Would be interesting to see the transcripts on harder questions altered enough to exclude the possibility of being in the training set.

Edit: That is, it’s the originally composed (rather than remembered) transcripts themselves that I’m interested in seeing, not as a way of verifying the score. Like, with writing a quine the interesting thing is that there is no internal monologue to support the planning of how the code gets written. I wouldn’t be able to solve this problem without a bit of planning and prototyping, even if it takes place in my head, but GPT-4 just writes out the final result. For math, it’s also interesting how much of “showing the work” it takes to solve harder problems. Here’s an example of the kind of thing I mean.

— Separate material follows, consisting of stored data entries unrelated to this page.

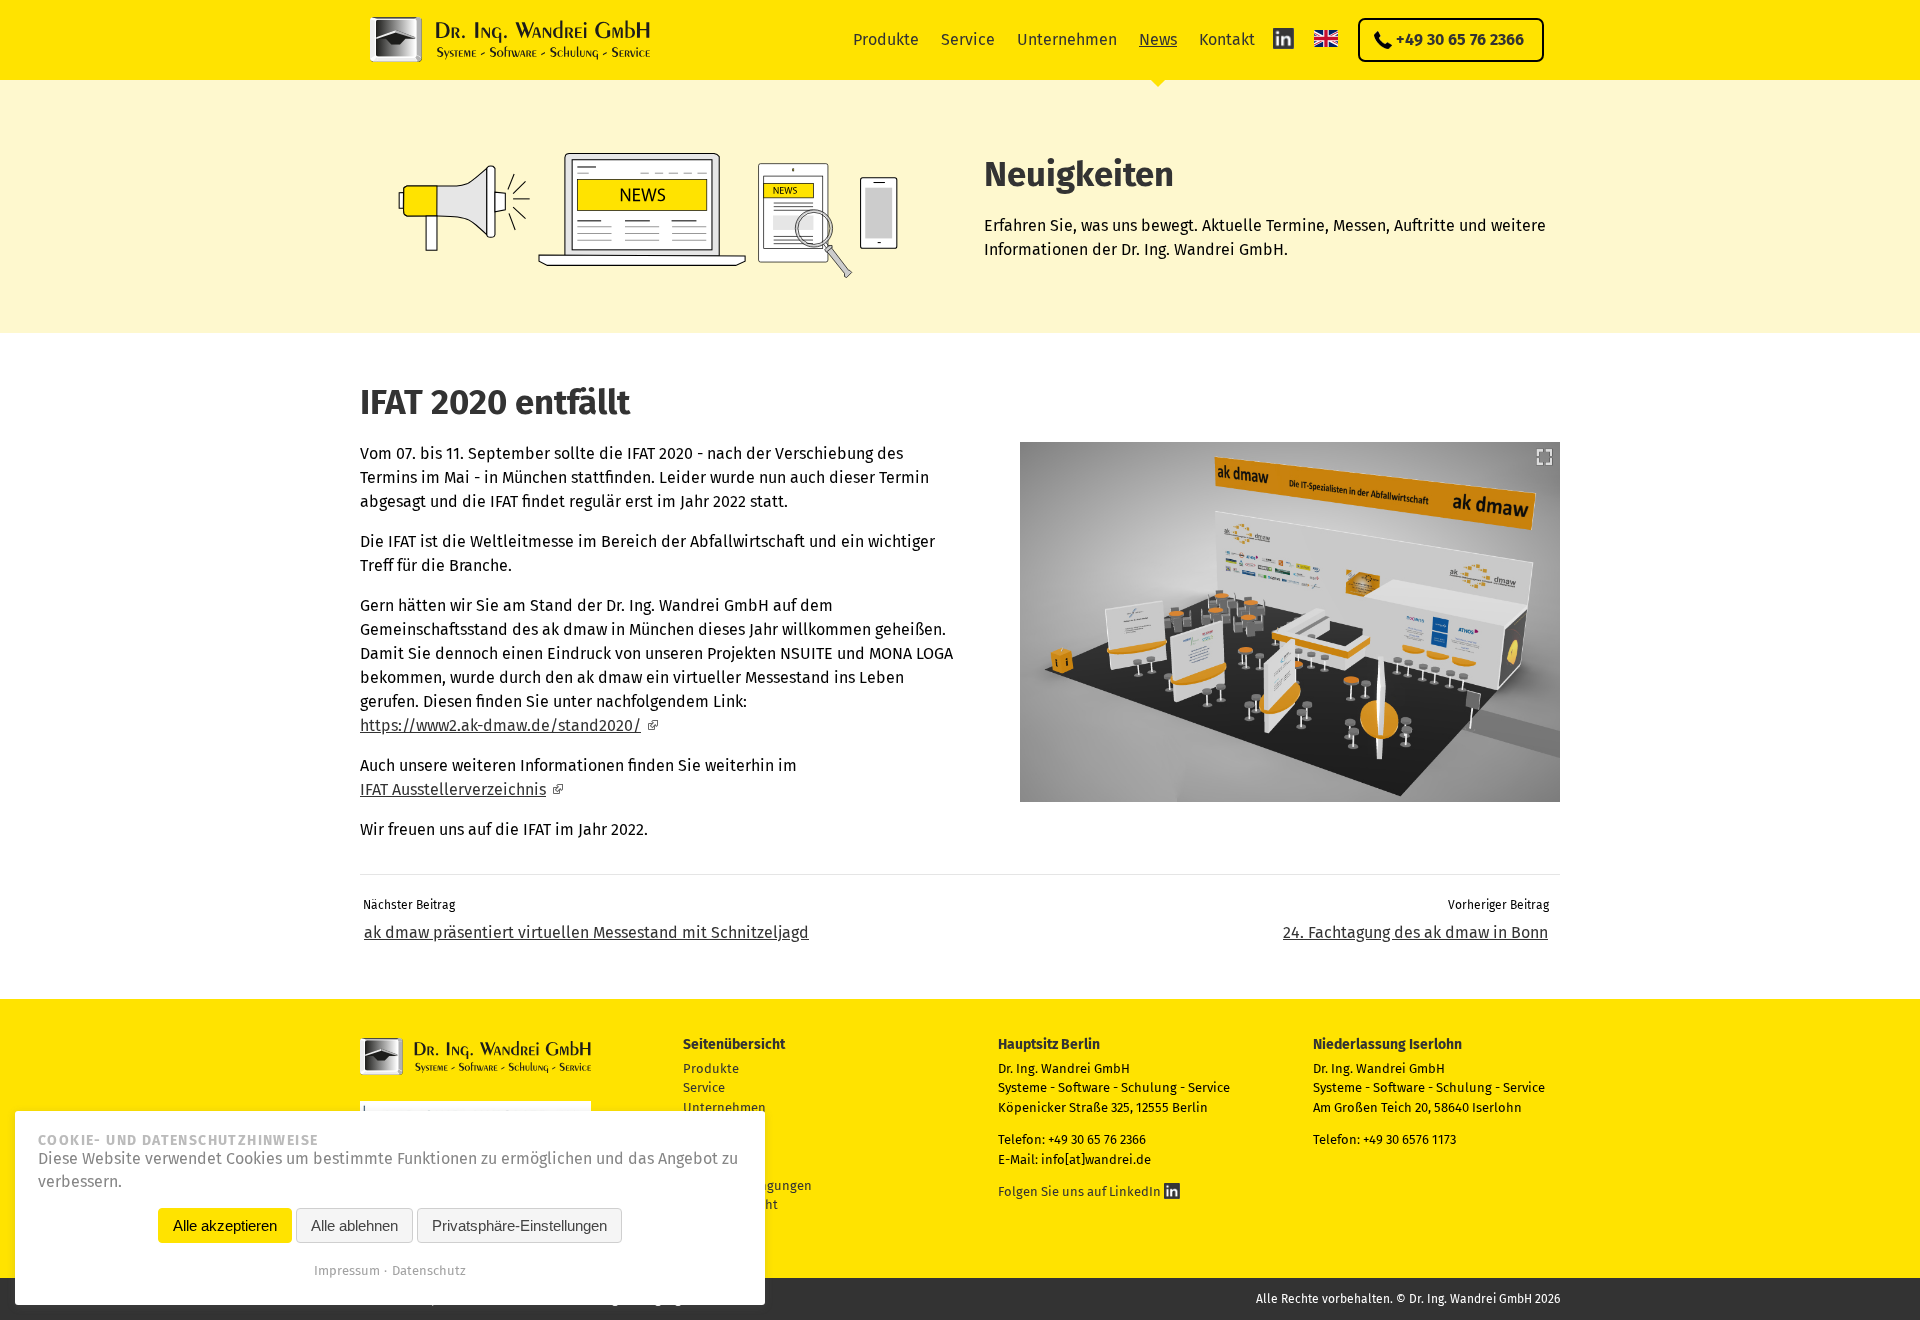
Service (968, 39)
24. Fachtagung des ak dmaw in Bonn (1415, 932)
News (1158, 39)
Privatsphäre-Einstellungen (519, 1225)
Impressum (347, 1270)
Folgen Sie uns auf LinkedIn (1081, 1191)
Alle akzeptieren (225, 1225)
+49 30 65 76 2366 (1460, 39)
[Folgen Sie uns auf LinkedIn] (1283, 38)
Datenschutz (429, 1270)
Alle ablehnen (354, 1225)
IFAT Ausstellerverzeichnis (453, 789)
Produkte (886, 39)
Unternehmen (1067, 39)
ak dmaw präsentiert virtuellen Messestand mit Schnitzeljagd (586, 932)
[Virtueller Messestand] (1290, 622)
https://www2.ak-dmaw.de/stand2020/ (500, 725)
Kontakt (1227, 39)
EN (1326, 38)
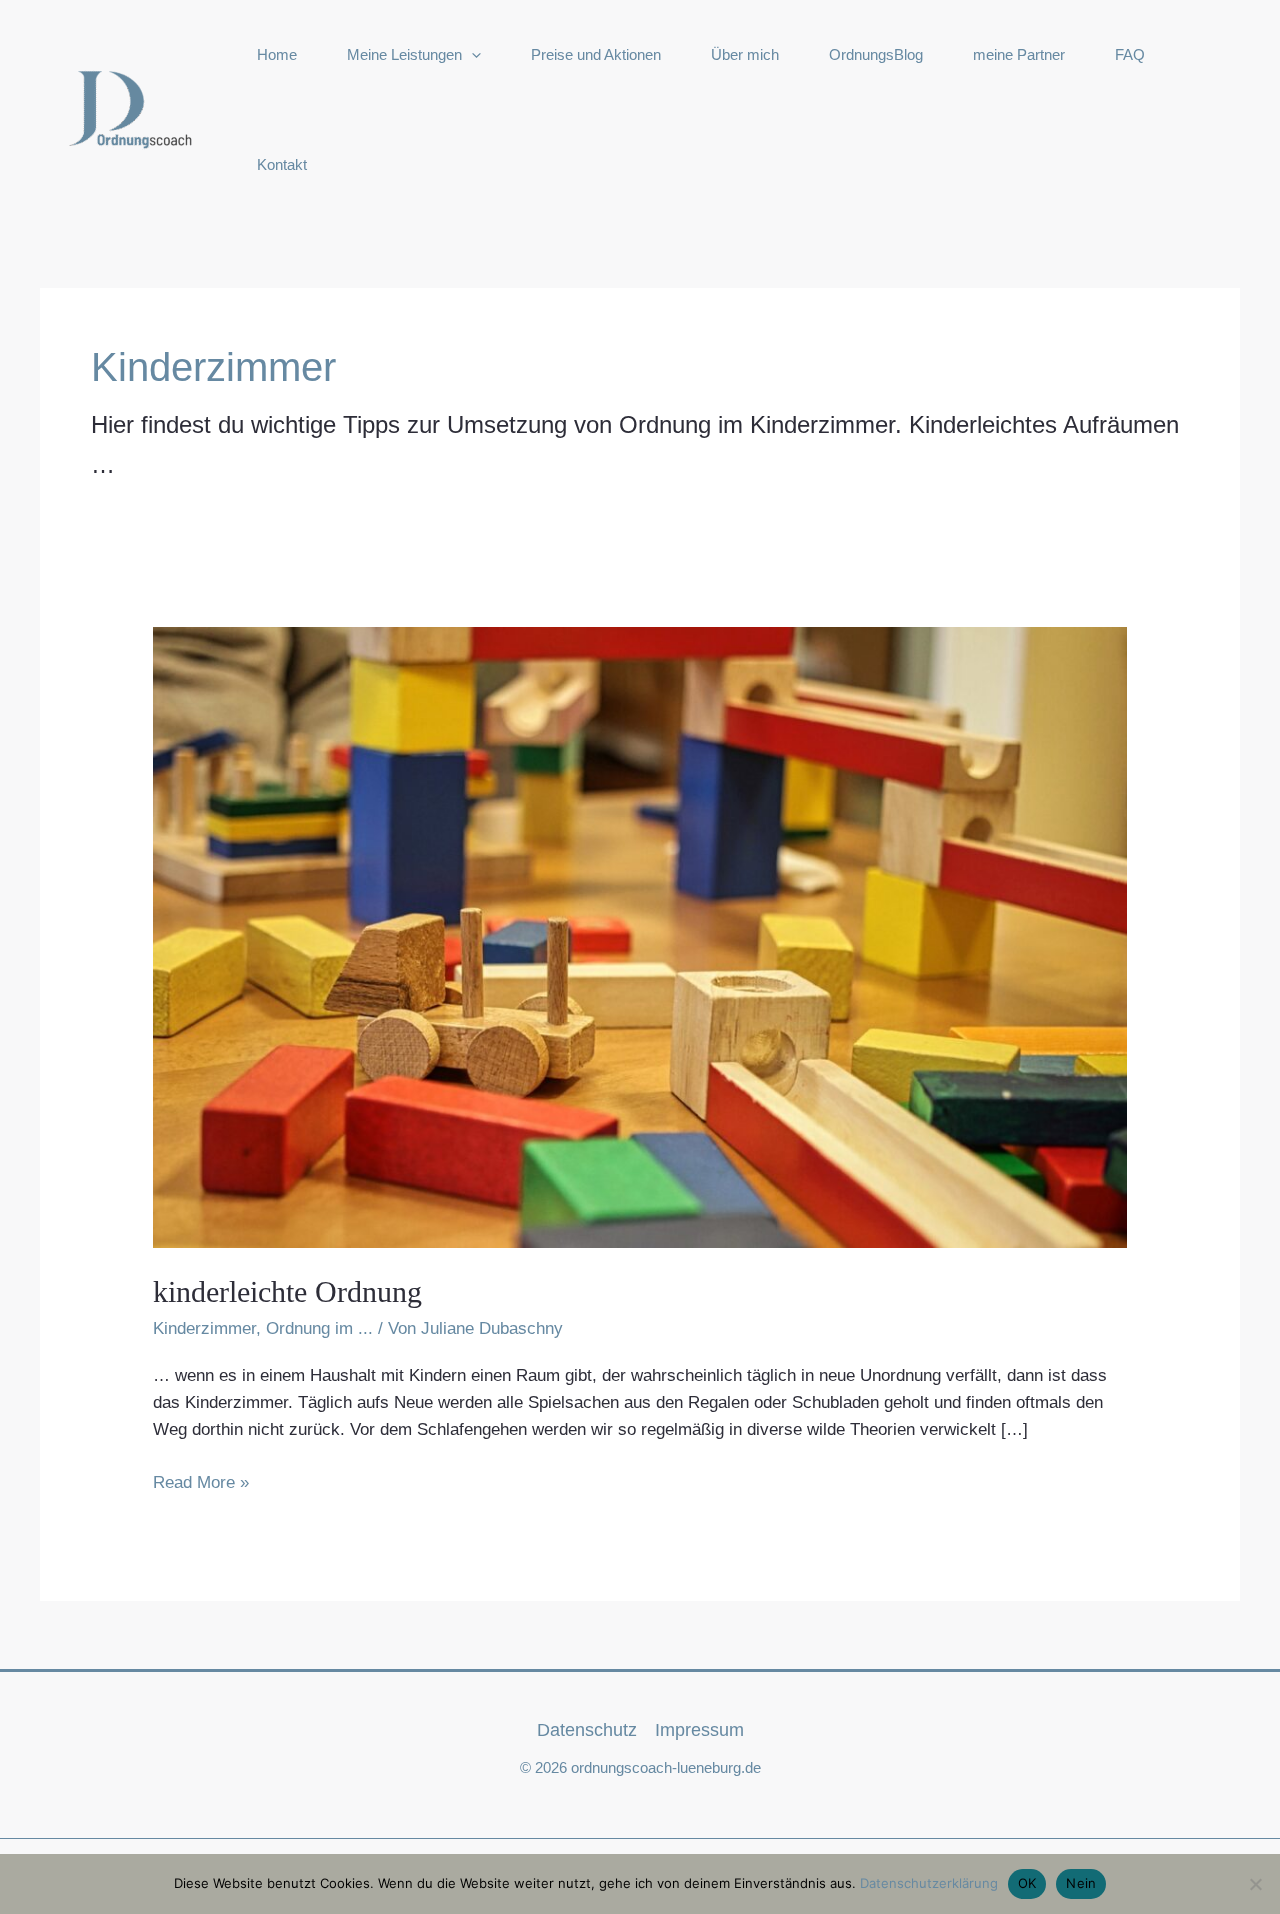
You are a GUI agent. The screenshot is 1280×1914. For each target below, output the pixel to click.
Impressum (699, 1730)
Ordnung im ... (319, 1328)
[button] (471, 55)
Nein (1081, 1883)
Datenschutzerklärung (929, 1883)
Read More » (201, 1484)
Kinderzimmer (204, 1328)
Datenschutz (587, 1730)
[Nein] (1255, 1884)
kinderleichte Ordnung (287, 1291)
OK (1027, 1883)
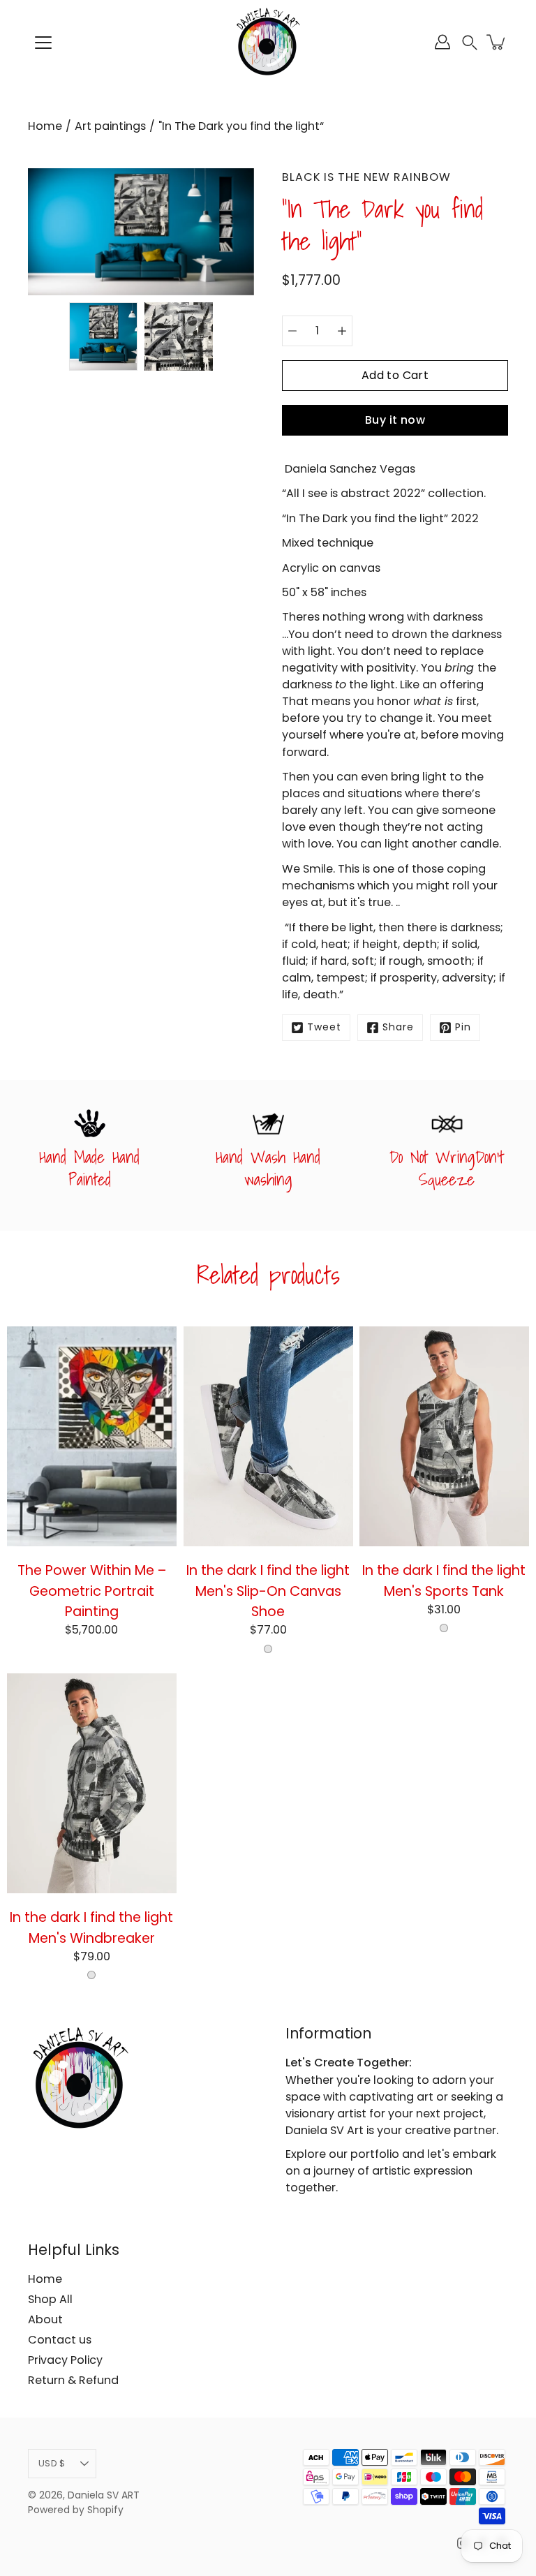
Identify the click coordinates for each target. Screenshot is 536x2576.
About (45, 2319)
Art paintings (110, 126)
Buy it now (395, 420)
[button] (469, 42)
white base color (268, 1648)
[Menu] (43, 42)
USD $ (51, 2463)
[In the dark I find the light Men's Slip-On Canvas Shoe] (268, 1436)
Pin (463, 1027)
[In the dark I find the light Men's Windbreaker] (92, 1783)
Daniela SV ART (104, 2495)
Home (45, 126)
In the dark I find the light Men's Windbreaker (91, 1928)
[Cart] (497, 42)
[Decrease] (292, 331)
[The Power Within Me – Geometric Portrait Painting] (92, 1436)
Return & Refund (73, 2380)
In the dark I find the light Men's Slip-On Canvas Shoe (268, 1590)
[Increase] (342, 331)
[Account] (442, 42)
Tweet (324, 1027)
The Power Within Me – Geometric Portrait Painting (91, 1590)
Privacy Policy (65, 2360)
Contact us (59, 2340)
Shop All (50, 2299)
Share (398, 1027)
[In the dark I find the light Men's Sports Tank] (444, 1436)
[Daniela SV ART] (268, 42)
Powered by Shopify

- Carl Feynman Mar 15, 2023, 12:06 AM
  7 points
  0
  Parent
  They tried to detect and prevent questions appearing in the training set being asked as part of the tests. It didn’t seem to make much difference. See table 10, “contamination data for exams”. It’s a pretty tiny fraction of the data, and removing it didn’t make much difference.
- Archimedes Mar 14, 2023, 10:15 PM
  5 points
  0
  Parent
  They address the issue of questions that are in the training data in the paper but you could also look at questions from any SAT that was written after the model was trained.